Wednesday, 15 July 2009

Berry tarts

I don't like to admit it but I have been secretly petrified of summer-fruit tarts for my entire baking life. This fear, like many of my culinary blocks, is not rooted into a specific incident but was born instead, surreptitiously, from repeated encounters with soggy, insipid specimens. You know the ones. They come in different guises but share one overarching characteristic: insufferable blandness. Sometimes their sandy crust is smothered with thick, mustard-yellow custard, occasionally a gloss of jelly gives it an unnatural shine. Always, they're topped with unripe, aggressively sharp fruit.
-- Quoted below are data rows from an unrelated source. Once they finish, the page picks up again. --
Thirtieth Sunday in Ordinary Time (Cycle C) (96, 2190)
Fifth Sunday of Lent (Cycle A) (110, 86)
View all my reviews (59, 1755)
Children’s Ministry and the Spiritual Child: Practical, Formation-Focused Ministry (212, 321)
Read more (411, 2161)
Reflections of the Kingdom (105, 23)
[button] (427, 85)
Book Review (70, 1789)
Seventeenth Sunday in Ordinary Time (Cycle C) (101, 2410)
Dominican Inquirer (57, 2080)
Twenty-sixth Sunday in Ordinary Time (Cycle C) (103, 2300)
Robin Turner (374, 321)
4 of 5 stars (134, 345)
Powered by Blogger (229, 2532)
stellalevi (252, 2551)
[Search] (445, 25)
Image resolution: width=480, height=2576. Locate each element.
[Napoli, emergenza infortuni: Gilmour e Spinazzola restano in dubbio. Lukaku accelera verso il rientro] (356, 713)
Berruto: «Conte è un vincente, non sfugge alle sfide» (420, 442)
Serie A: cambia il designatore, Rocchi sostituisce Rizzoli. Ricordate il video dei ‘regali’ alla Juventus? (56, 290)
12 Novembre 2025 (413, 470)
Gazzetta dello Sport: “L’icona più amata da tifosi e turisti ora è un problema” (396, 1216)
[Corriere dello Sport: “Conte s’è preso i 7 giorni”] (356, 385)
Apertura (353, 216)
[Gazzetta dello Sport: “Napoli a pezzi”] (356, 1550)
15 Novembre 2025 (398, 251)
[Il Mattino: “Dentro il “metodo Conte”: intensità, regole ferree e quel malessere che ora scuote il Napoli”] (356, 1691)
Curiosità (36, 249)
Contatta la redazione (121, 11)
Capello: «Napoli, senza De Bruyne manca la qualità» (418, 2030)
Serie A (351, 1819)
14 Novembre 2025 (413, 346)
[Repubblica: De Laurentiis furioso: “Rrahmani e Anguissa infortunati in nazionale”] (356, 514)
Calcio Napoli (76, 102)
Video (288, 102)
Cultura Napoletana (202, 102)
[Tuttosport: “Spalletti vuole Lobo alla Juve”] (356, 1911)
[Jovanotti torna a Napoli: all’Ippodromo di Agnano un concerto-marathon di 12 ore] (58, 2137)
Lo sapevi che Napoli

But last week an innocuous stroll down Marylebone high street miraculously cured my fruit-tart phobia. Here's what happened, I was browsing the chunky, hand-painted ceramics at Emma Bridgewater, when I spotted a cake stand on the sale. I took one look at it and decided it was the cake stand that had been eluding me for years, neither too frilly nor too stark. I brought it home.

What comes next won't surprise you, I decided to bake something to show if off. The only problem was, I quickly concluded, any full-blown cake would dissimulate its best feature, the delicate leaf pattern on its plate. I concluded only individual tarts would exalt its beauty. And so one decade of fruit-tart phobia came to an end.

The secret of sweet pastry is to handle it as little as possible and let it rest in the fridge before you roll it out. Once you've spread it in your pie cases, flash freeze it to avoid it losing its shape upon baking.

To make 10 small tarts:

For the sweet pastry (known as pate sablee in French) 
250g (9 ounces) plain flour
125g (4 1/2 ounces) unsalted butter
150g (5 ounces) icing sugar
1 egg

For the filling
200ml (7 fluid ounces) double cream
125g (4 1/2 ounces, or half a standard container of the Galbani brand) mascarpone
50g (2 ounces) icing sugar
250g (9 ounces) raspberries
250g blueberries

Make your sweet pastry. You do not need a food processor, although I have heard it helps. I get on perfectly well without one. Put the flour in a mixing bowl and add the cold butter, cut in small chunks. Rub it with the flour between your hands until it's reached the texture of wet sand. Add the confectioner sugar and then the egg. Be careful not to overwork the dough, make two discs, wrap in cling film and let them rest in the fridge for at least an hour.

Roll out the dough, but not all at once. It's much easier to work with about a quarter of a disc at a time. Just roll it out a bit wider than your individual tart cases. You should get enough for 10 small cases with the quantities here but do not worry if you get less, it just means your cases were wider than mine or you like your pastry a bit thicker. Using a fork, puncture the bottom of each case a few times, it will help prevent it puffing up too much. Pre-heat your oven to 180 degrees, put the cases in the freezer for 30 minutes, then bake for 10-15 minutes.

While the tarts are baking, whip the double cream, mascarpone and later on the sugar in a mixing bowl until the mixture forms soft peaks. Once the tarts have cooled, spread the filling in them and top with your fruit. Keep in the fridge if you're not serving it immediately.